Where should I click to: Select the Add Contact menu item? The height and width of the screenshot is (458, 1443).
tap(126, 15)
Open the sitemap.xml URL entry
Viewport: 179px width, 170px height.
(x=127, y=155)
# # # #
(TASK TO CARRY OUT) The records above need to be written out once more, exactly.

(RESULT OF THIS TASK)
Where should I click to: Select the Add Contact menu item? The height and width of the screenshot is (458, 1443).
tap(126, 15)
Open the sitemap.xml URL entry
Viewport: 179px width, 170px height.
(x=127, y=155)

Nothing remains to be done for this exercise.